These are the two methods by which the Charter can be amended. When we discussed yesterday the question of withdrawal from the Organization, I said that the question of withdrawal came up particularly in connection with the amendment process, because under these amendment provisions an amendment, whether resulting from the regular amendment process-that is action by the General Assembly-or by the action of the General Conference, would go into effect when ratified by two-thirds of the Member States, including the permanent members of the Security Council. There would be then one-third, at most one-third, of the Member States who might be bound by the amendment whether they ratified it or not. I mean, if they did not ratify it, they would still be bound by it.

So the question arose as to whether or not such states should be bound by an amendment irrespective of how that amendment affects them or their relationship to the Organization. It was in connection with that issue that the withdrawal question arose.

I read yesterday, Mr. Chairman, the statement on withdrawal which was incorporated in the Report of the Conference, and in that statement you recall there was a special reference made to the connection between withdrawal and amendment. Perhaps I ought to read that statement again, or a part of it.

The CHAIRMAN. Very well.

Senator WHITE. What page is that on?

Mr. PASVOLSKY. That is on page 48 of the report to the President. The statement was as follows [reading]:

The Committee adopts the view that the Charter should not make express provision either to permit or to prohibit withdrawal from the Organization. The Committee deems that the highest duty of the nations which will become Members is to continue their cooperation within the Organization for the preservation of international peace and security.
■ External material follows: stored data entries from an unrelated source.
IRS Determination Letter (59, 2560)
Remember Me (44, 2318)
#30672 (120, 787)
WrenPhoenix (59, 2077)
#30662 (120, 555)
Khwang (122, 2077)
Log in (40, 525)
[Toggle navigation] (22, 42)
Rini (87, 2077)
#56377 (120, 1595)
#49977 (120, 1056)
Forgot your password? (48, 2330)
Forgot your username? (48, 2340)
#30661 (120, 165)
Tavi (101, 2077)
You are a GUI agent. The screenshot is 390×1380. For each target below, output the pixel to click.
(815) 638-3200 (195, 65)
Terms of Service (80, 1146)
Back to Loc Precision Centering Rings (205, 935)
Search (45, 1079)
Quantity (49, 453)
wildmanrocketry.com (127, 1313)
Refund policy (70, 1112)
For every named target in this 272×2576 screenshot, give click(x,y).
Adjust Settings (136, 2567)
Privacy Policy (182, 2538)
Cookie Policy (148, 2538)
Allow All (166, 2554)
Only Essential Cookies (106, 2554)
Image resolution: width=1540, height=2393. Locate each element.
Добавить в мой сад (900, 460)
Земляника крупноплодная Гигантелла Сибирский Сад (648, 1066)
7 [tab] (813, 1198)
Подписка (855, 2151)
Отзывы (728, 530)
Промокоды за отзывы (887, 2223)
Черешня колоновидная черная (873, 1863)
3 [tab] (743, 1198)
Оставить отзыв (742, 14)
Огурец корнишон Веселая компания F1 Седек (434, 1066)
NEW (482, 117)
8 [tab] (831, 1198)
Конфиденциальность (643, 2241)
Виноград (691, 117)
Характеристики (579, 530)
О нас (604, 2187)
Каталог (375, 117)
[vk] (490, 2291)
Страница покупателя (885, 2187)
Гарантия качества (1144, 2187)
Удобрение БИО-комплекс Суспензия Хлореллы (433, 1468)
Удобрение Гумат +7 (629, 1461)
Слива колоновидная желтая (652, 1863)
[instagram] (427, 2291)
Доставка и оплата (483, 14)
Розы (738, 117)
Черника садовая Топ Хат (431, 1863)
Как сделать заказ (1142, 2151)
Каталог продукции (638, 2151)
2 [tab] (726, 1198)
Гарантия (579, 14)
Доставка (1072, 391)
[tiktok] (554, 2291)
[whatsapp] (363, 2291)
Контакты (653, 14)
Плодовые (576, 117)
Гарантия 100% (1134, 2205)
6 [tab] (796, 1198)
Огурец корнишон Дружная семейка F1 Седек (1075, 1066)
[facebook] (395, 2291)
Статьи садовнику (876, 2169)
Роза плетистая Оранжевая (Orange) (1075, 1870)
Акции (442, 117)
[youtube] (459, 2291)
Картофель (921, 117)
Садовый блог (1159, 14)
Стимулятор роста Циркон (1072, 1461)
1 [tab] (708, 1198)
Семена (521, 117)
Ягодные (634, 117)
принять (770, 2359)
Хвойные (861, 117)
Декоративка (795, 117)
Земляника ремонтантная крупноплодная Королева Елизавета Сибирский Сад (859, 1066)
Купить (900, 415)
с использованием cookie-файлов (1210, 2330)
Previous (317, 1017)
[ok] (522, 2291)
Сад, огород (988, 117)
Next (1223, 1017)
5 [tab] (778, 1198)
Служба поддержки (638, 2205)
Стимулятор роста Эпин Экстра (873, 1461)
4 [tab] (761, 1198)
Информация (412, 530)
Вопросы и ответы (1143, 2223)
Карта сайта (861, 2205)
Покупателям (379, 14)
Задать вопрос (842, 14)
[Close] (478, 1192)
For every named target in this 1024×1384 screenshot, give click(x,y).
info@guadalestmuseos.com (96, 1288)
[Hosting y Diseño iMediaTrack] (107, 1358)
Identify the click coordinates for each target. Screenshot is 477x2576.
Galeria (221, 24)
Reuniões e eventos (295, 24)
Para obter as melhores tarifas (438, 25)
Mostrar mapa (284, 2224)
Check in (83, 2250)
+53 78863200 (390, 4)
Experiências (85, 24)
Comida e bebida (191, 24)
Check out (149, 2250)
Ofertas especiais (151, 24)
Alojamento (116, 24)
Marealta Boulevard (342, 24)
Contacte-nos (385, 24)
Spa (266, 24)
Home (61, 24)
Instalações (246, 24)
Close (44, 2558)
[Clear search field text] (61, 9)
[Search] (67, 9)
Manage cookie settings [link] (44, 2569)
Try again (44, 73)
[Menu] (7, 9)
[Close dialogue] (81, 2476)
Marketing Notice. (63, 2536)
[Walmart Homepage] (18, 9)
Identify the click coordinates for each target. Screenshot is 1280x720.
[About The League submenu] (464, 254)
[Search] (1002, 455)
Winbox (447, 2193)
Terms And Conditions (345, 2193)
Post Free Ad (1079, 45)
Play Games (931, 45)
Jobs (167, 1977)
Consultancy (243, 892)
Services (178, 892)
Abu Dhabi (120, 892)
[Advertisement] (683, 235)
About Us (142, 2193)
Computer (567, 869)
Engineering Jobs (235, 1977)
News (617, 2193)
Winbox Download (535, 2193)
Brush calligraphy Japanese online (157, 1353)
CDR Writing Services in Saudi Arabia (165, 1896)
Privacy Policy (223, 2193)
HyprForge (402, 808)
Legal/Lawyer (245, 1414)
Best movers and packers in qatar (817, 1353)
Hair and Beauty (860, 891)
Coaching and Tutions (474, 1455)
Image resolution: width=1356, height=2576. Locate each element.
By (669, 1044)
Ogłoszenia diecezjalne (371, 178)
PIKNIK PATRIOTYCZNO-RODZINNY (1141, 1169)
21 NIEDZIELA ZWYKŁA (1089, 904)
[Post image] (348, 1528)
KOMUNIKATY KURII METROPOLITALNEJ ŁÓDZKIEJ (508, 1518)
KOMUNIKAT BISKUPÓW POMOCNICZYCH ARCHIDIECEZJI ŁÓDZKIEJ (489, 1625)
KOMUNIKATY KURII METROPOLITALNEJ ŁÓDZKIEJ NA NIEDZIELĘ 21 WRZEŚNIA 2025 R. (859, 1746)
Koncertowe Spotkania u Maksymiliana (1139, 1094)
If, however, a Member because of exceptional circumstances feels constrained to withdraw, and leave the burden of maintaining international peace and security on the other Members, it is not the purpose of the Organization to compel that Member to continue its cooperation in the Organization.

It is obvious, particularly, that withdrawals or some other forms of dissolution of the Organization would become inevitable if, deceiving the hopes of humanity, the Organization was revealed to be unable to maintain peace or could do so only at the expense of law and justice.

Nor would a Member be bound to remain in the Organization if its rights and obligations as such were changed by Charter amendment in which it has not concurred and which it finds itself unable to accept, or if an amendment duly accepted by the necessary majority in the Assembly or in a general conference fails to secure the ratification necessary to bring such amendment into effect.

It is for these considerations that the Committee has decided to abstain from recommending insertion in the Charter of a formal clause specifically forbidding or permitting withdrawal.

I think it is clear from that language that since the possibility of withdrawal is not prohibited in the Charter, the interpretation of withdrawal given here yesterday is the complete answer to the question of withdrawal.

The CHAIRMAN. Any questions, Senator Millikin?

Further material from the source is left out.